Each year, the Tools Competition reviews hundreds of proposals from teams building the next generation of learning tools. These submissions offer a unique view into how ed tech teams are responding to rapid advances in AI, and what that shift means for the field. 

“Building Better AI for Learning,” a new report from the Tools Competition, looks across six years of competition data to understand what this shift means for the field. Drawing on winning teams and hundreds of proposals, the report explores how AI is being integrated into educational learning platforms and what early standards are emerging for tools that aim to be credible, useful, and responsible.

Across the strongest proposals, a clear picture is beginning to emerge. Strong AI-enabled learning tools are grounded in real instructional contexts, tested against meaningful performance expectations, shaped by the needs of specific users, and designed with trust and responsibility in mind from the start.

For developers, researchers, funders, and educators, the report offers a practical view of where AI-enabled learning tools are headed and what it will take for them to earn trust in real education settings.

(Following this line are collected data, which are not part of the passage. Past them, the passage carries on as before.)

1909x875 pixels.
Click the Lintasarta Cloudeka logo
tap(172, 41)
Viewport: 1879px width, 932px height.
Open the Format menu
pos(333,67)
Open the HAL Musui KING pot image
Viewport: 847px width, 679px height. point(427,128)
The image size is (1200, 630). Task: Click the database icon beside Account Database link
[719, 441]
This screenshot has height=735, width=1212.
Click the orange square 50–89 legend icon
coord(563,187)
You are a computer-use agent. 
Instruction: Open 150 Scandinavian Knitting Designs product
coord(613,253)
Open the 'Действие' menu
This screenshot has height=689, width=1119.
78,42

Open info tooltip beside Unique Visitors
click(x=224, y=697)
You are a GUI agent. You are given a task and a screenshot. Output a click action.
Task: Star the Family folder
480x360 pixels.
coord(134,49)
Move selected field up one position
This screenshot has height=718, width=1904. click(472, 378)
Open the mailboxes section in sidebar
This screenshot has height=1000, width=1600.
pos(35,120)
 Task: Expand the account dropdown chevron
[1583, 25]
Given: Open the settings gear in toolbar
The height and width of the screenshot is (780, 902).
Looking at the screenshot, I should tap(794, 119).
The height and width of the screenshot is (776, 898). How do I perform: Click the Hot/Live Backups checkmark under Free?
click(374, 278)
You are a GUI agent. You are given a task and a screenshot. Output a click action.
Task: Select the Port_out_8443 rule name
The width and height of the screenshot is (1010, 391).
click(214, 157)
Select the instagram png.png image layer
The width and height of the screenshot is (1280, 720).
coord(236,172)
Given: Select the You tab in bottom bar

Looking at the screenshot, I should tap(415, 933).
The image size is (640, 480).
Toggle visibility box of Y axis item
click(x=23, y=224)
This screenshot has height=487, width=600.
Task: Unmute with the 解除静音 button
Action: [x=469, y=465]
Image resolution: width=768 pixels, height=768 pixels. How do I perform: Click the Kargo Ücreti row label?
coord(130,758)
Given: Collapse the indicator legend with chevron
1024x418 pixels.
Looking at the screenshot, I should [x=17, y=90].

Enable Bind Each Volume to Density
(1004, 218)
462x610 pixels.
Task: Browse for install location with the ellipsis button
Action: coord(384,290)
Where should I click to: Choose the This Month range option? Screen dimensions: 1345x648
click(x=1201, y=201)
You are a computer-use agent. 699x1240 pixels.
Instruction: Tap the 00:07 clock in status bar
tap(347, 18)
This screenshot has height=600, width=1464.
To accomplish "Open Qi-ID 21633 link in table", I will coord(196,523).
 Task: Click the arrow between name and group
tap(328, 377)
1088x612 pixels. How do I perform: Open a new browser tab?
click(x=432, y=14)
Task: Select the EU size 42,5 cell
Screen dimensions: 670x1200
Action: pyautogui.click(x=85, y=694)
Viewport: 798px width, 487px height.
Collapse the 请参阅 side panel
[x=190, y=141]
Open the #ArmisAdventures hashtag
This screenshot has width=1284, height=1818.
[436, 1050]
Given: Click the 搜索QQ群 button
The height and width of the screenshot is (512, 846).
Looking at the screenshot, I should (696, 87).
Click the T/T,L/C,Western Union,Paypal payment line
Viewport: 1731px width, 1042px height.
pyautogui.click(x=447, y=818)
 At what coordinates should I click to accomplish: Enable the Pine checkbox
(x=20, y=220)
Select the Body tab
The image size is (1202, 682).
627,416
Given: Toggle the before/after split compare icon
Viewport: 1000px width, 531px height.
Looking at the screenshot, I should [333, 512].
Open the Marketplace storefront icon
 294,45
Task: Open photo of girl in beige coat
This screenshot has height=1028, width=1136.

Download the full report below to explore the trends, examples, and insights shaping the next phase of AI-enabled learning tools.

Explore the Data

Interested in more trends analysis? Check out the Tools Competition Submissions Dataset, a longitudinal record of all 7,147 submissions to the Tools Competition, spanning six funding cycles from 2021 to 2026, and carrying program metadata such as funding track, prize tier, geography, and target audience, and proposal tags.

To preserve competitor confidentiality, identifying fields such as proposal name, organization, and tool summary are included only for the 171 prize winners. Non-winning submissions are limited to metadata and tags.

The dataset is designed to support broader field learning, including analysis of emerging areas of interest, shifts in technology use, and patterns in the audiences, geographies, and focus areas represented across education innovation proposals.